The Associated Press’ Don Thompson has more on the issue. Here’s a clip:
Federal judges required the state to reduce the headcount in the state’s 34 main adult prisons more than officials wished, according to the revised long-term plan Brown’s administration released Wednesday at the insistence of state lawmakers.
That led to more expensive private prison beds in California and other states and ended plans to close a dilapidated state lockup as the state scrambled to maintain enough beds, according to the new plan.
But the Department of Corrections and Rehabilitation now houses about 35,000 fewer inmates than it did at its peak in 2006, leading liberal and conservative advocacy groups and a state lawmaker to question why the savings never materialized.
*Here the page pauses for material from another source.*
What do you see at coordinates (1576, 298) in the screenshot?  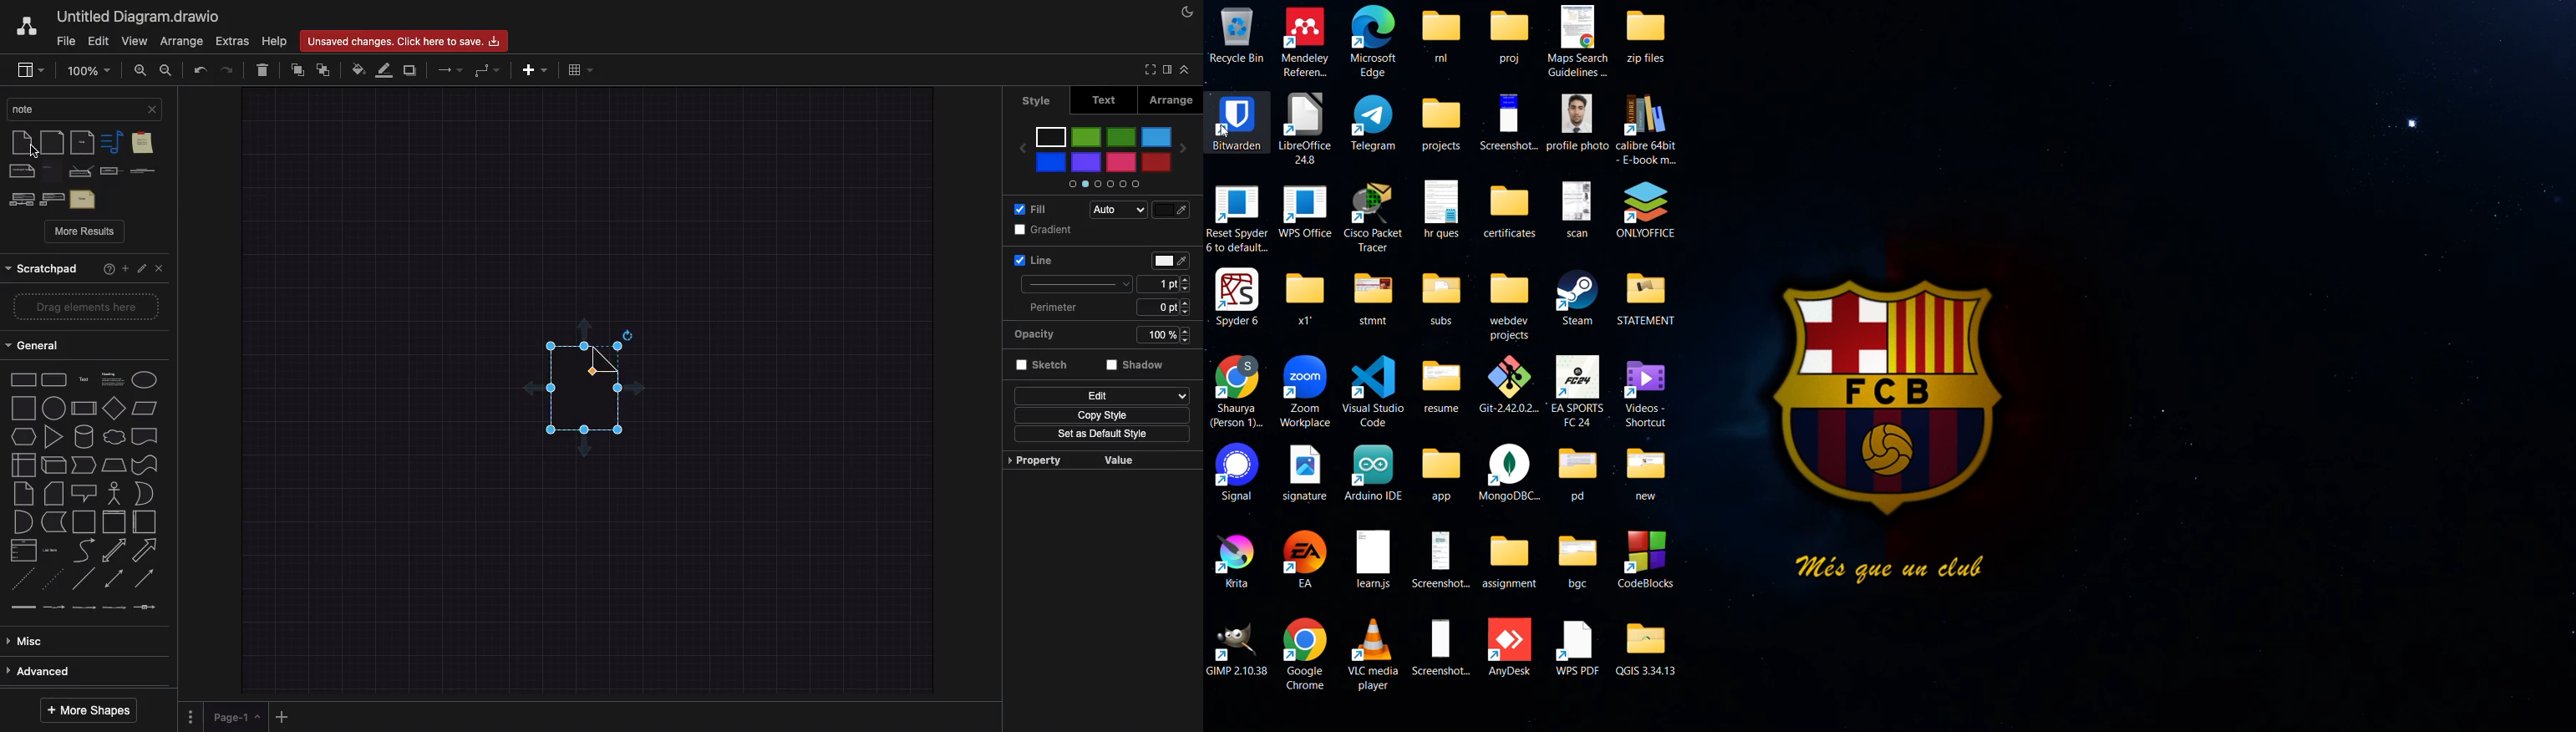 I see `Steam` at bounding box center [1576, 298].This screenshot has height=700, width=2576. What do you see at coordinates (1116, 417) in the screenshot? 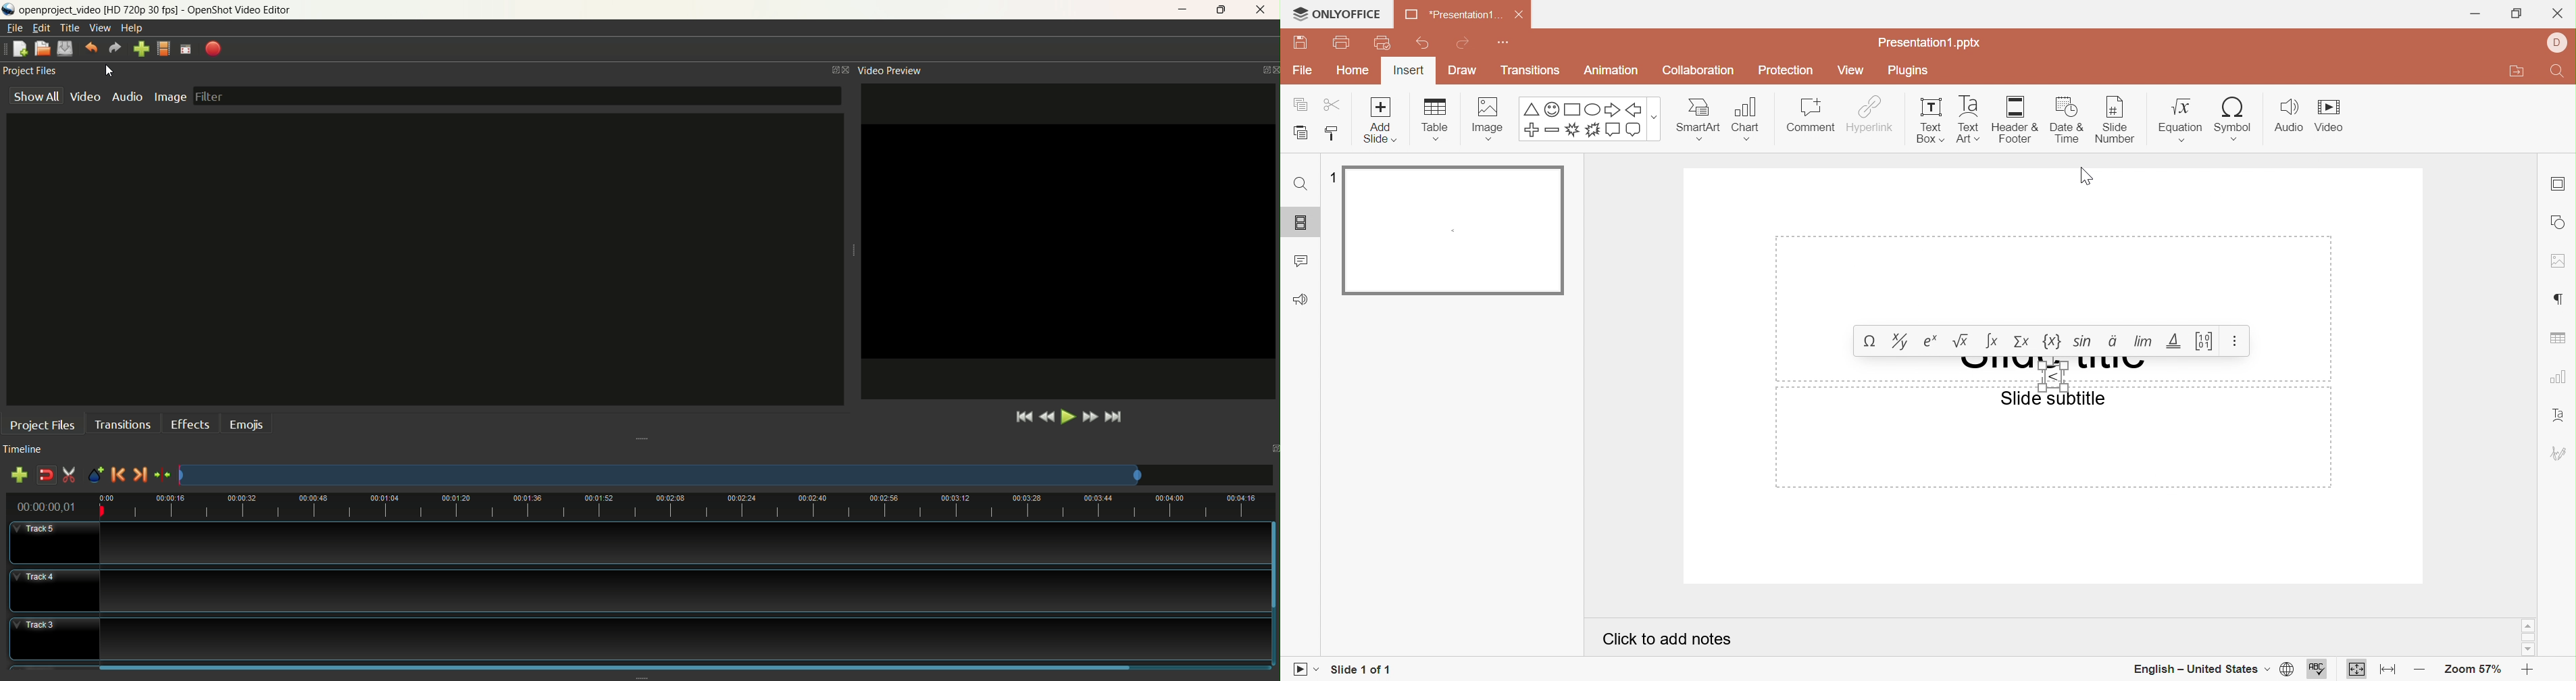
I see `jump to end` at bounding box center [1116, 417].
“The money’s going up, and the population’s going down,” said Sen. Loni Hancock, D-Berkeley, who heads the Senate Public Safety Committee and the budget committee that oversees corrections spending. “When do you start seeing the long-term savings?”
The department says its budget would have been $1.3 billion higher this year without the changes the state has made in the last four years.
The revised plan says the current level of spending is needed to hold the inmate headcount below the level set by federal judges. Brown’s budget includes more than $120 million in stop-gap population control measures, including fixing up the rundown California Rehabilitation Center at Norco and keeping 4,900 inmates in private lockups past this year’s legislative deadline. The revised corrections plan also relies in part on space for nearly 2,400 inmates in three new cell houses built at existing prisons.